Pur essendo cambiato l’intero impianto normativo che disciplina l’Imu, sotto tale profilo la dichiarazione resta un imperativo. L’articolo 1, comma 769, della Legge n. 160 del 2019 prevede che per i benefici di cui al precedente comma 751, terzo periodo, ovvero l’esenzione in commento, il soggetto passivo debba attestare il possesso dei requisiti prescritti dalle norme richiamate. Viene meno la parola decadenza, ma l’effetto sostanziale non cambia ove ai fini dell’applicazione dei benefici la dichiarazione resta il veicolo per fruire dell’agevolazione.
In questo senso, per la verità, si è già espresso lo stesso Ministero dell’Economia e delle Finanze (Risoluzione n. 7/DF del 2020). Nonostante sia venuta meno la formulazione che prevedeva la decadenza, per “l’applicazione dei benefìci di cui al comma 751, terzo periodo, concernente appunto i beni-merce, il soggetto passivo attesta nel modello di dichiarazione il possesso dei requisiti prescritti dalle norme”.
Ancora una volta, pertanto, non si tratta di una questione meramente probatoria, ma di una condizione espressa imposta dal Legislatore.
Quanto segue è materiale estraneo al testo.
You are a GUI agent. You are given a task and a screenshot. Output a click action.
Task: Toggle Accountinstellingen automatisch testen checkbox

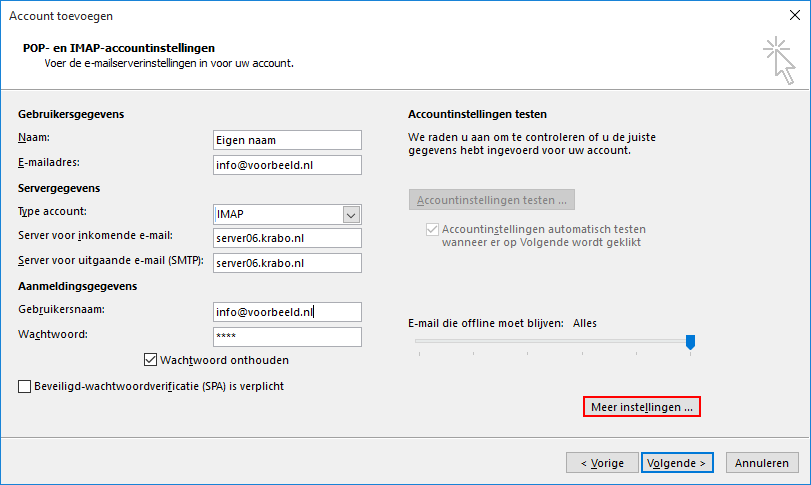(432, 229)
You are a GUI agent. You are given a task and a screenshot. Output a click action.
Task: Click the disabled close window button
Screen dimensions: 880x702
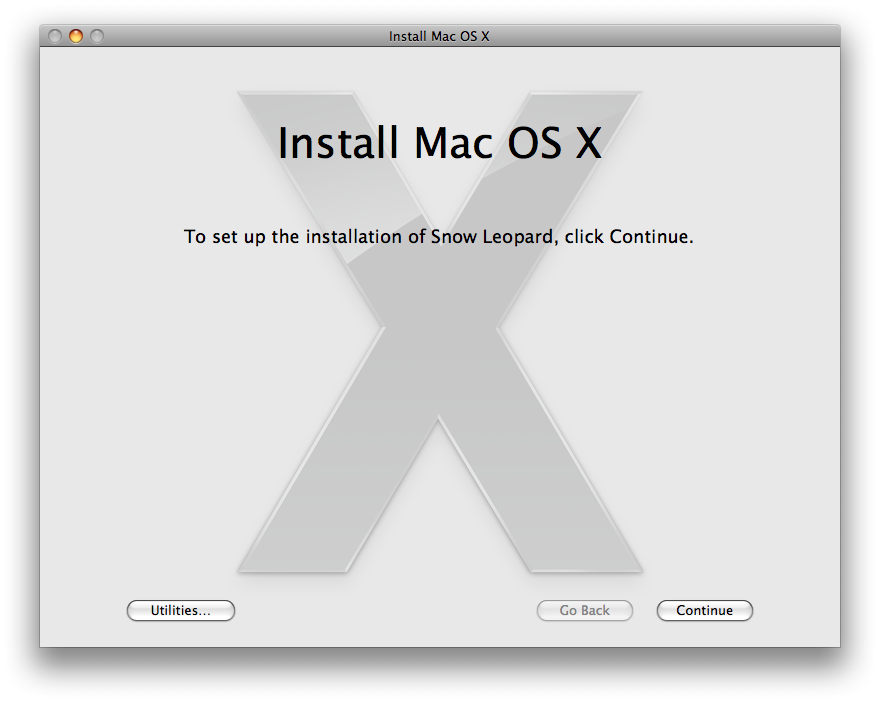tap(56, 36)
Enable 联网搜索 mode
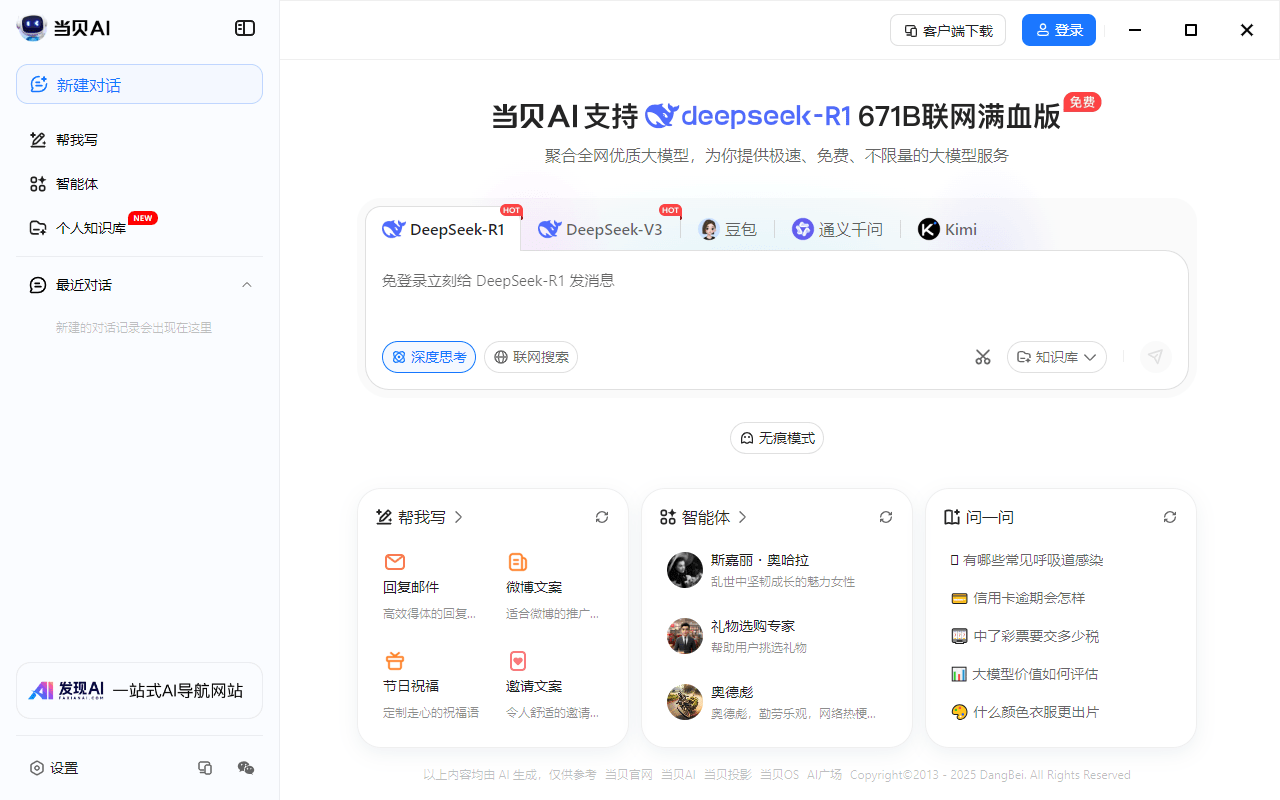1280x800 pixels. 531,357
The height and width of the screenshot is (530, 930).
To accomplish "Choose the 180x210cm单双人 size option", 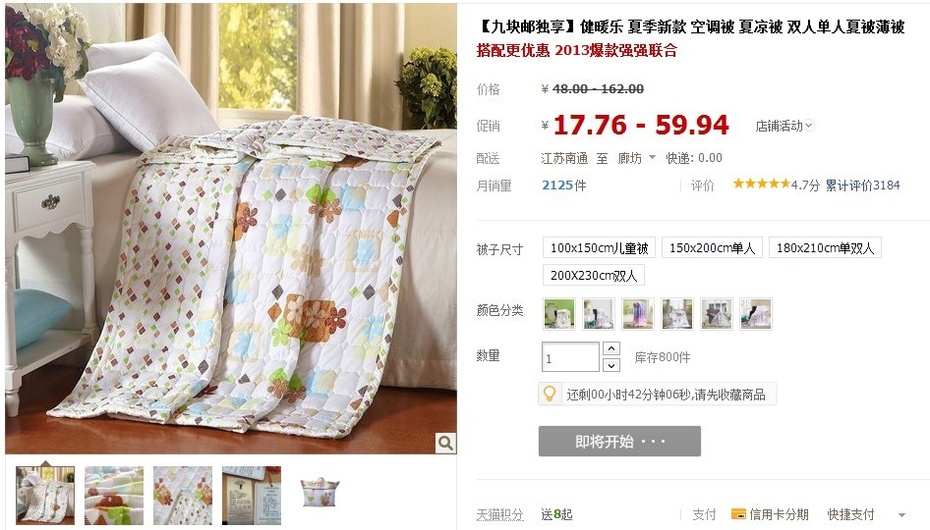I will tap(825, 248).
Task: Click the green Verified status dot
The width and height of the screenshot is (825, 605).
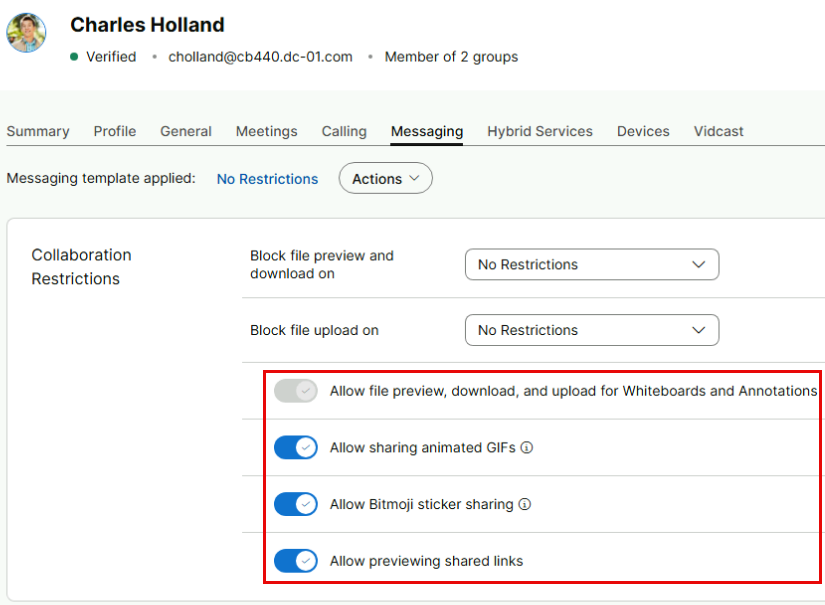Action: tap(74, 57)
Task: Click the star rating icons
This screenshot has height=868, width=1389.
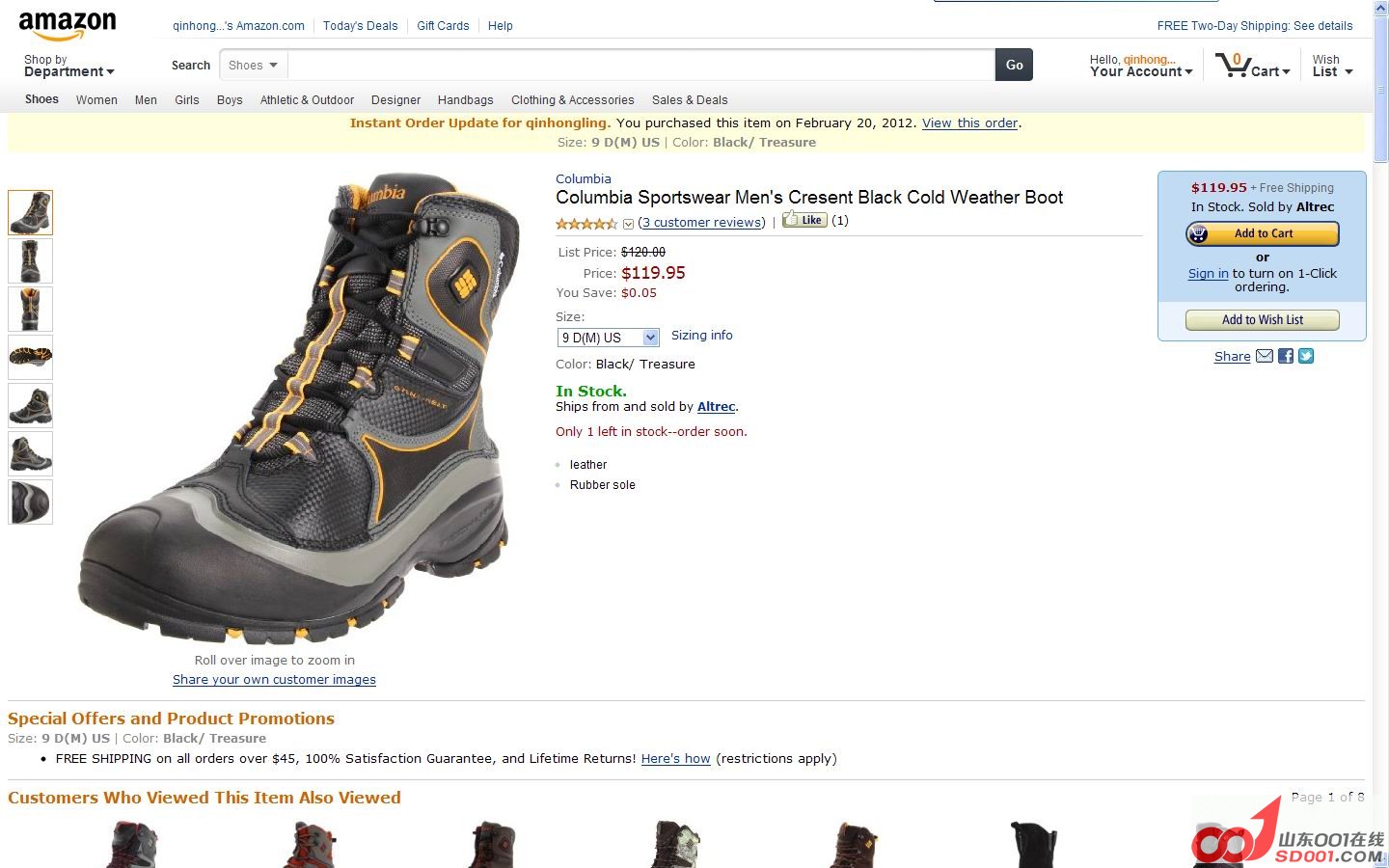Action: point(586,224)
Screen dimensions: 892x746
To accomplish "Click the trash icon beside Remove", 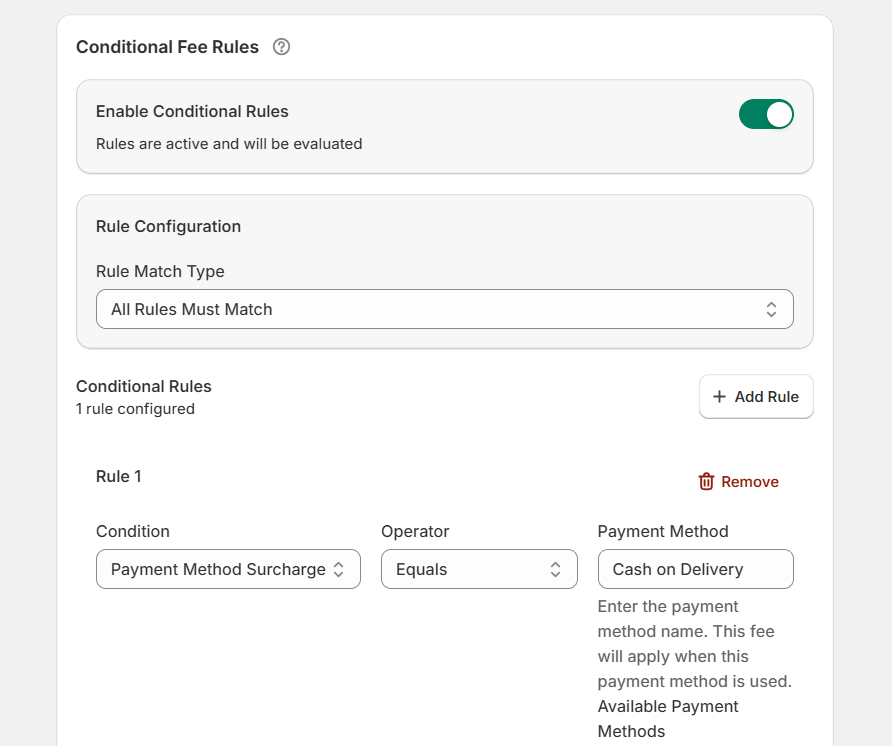I will coord(705,481).
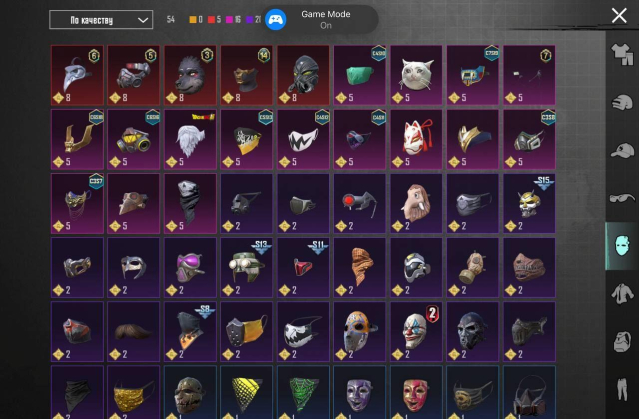This screenshot has width=639, height=419.
Task: Toggle Game Mode controller switch
Action: [x=275, y=20]
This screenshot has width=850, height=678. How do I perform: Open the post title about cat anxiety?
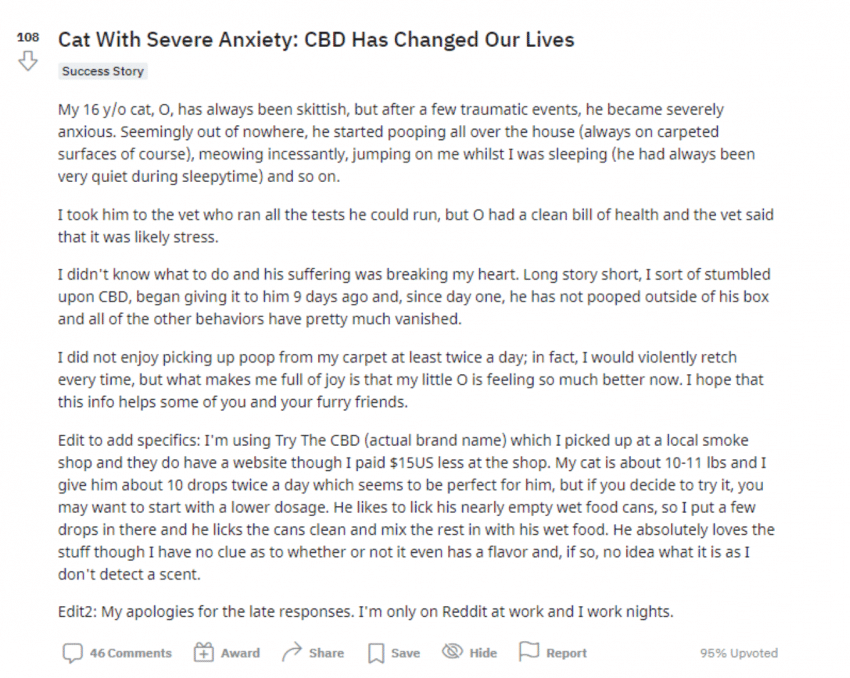pos(316,40)
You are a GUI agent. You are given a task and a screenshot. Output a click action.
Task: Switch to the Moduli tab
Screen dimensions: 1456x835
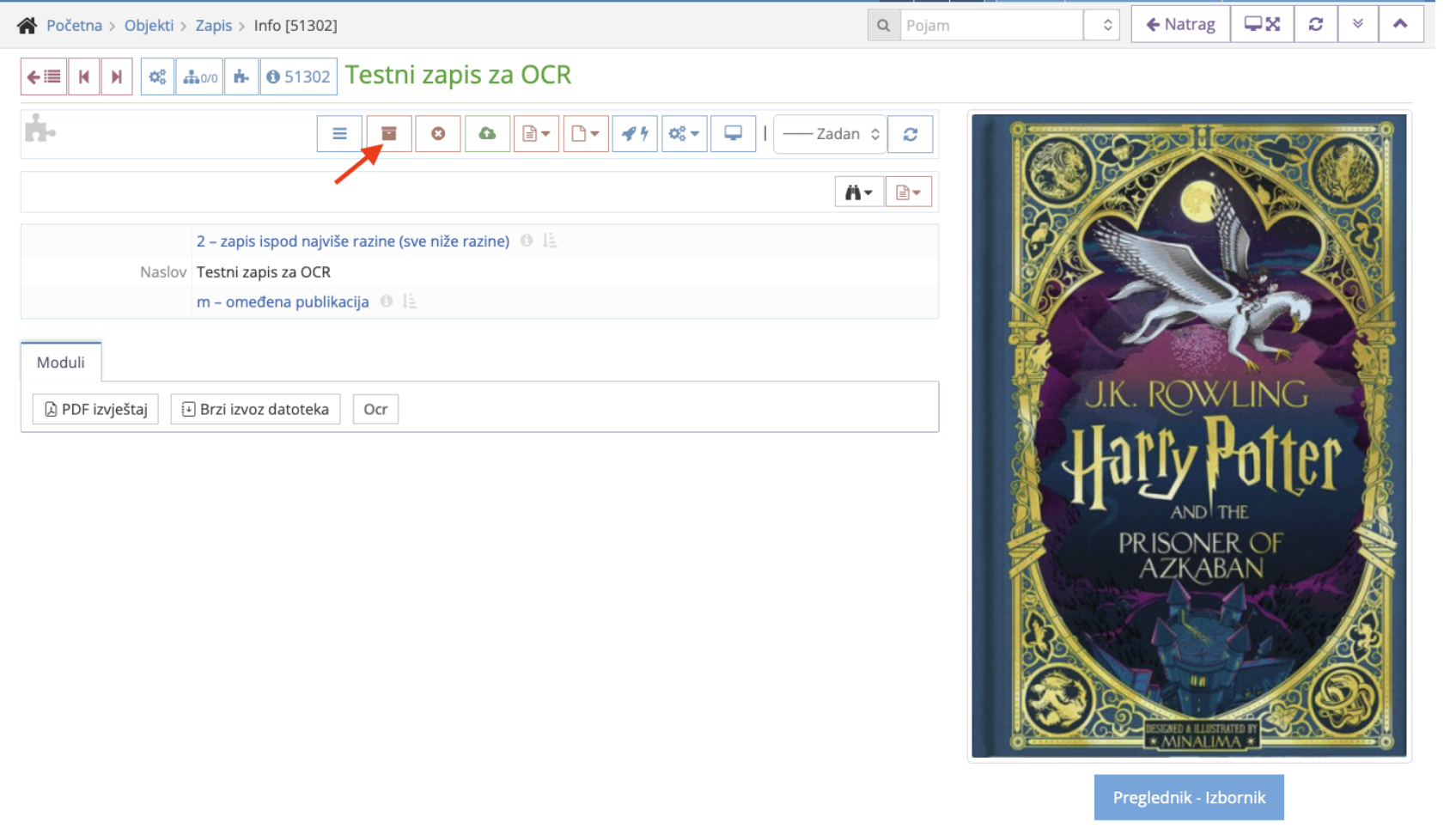(x=60, y=362)
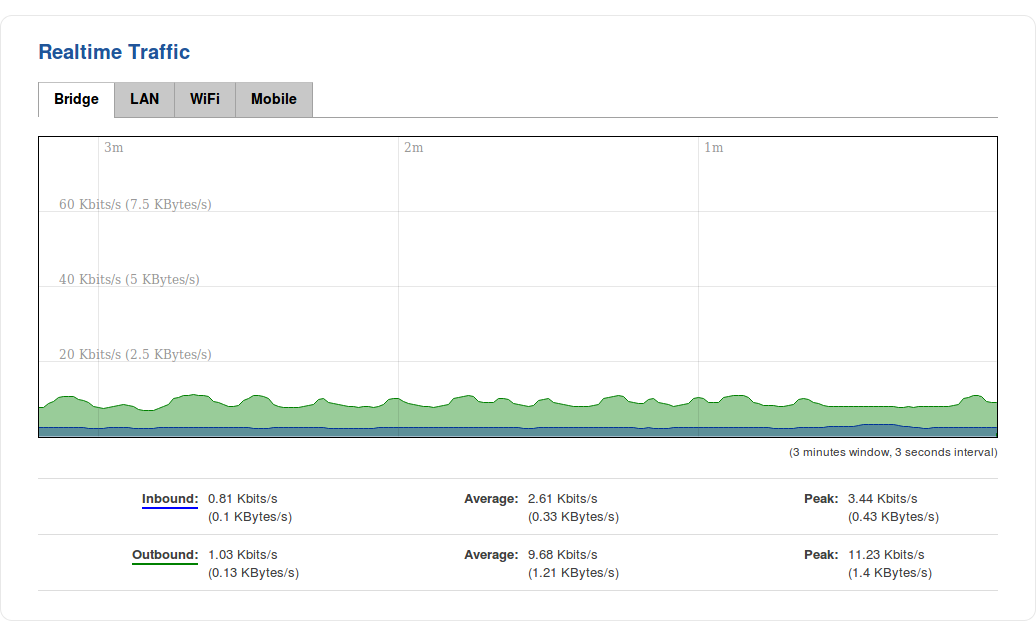Image resolution: width=1036 pixels, height=636 pixels.
Task: Click the outbound peak 11.23 Kbits/s
Action: (886, 555)
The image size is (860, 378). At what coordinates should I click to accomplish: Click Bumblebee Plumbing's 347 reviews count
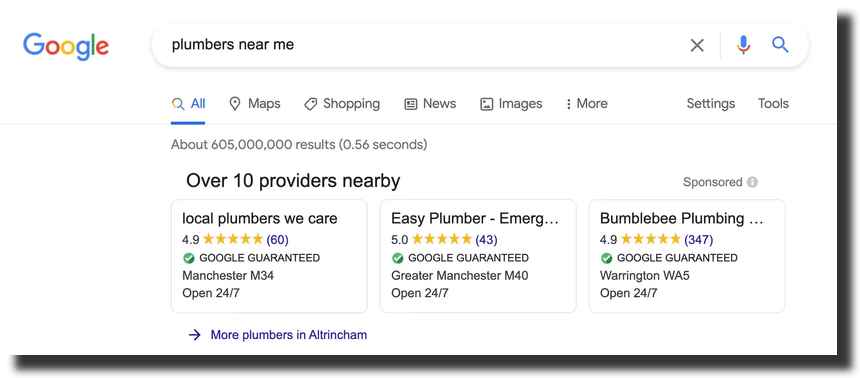coord(699,240)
In questo senso propende in maniera inequivocabile l’ultimo periodo dell’articolo 1, comma 769, della Legge n. 160 del 2019 secondo cui “ai fini dell’applicazione dei benefici di cui […] al comma 751, terzo periodo, il soggetto passivo attesta nel modello di dichiarazione il possesso dei requisiti prescritti dalle norme”.
Ne consegue, pertanto, come risultino ancora attuali le conclusioni dell’Ordinanza 21465 del 2020. Al di là del lessico utilizzato, la condizione necessaria per l’ottenimento del beneficio fiscale non cambia. La dichiarazione resta indispensabile.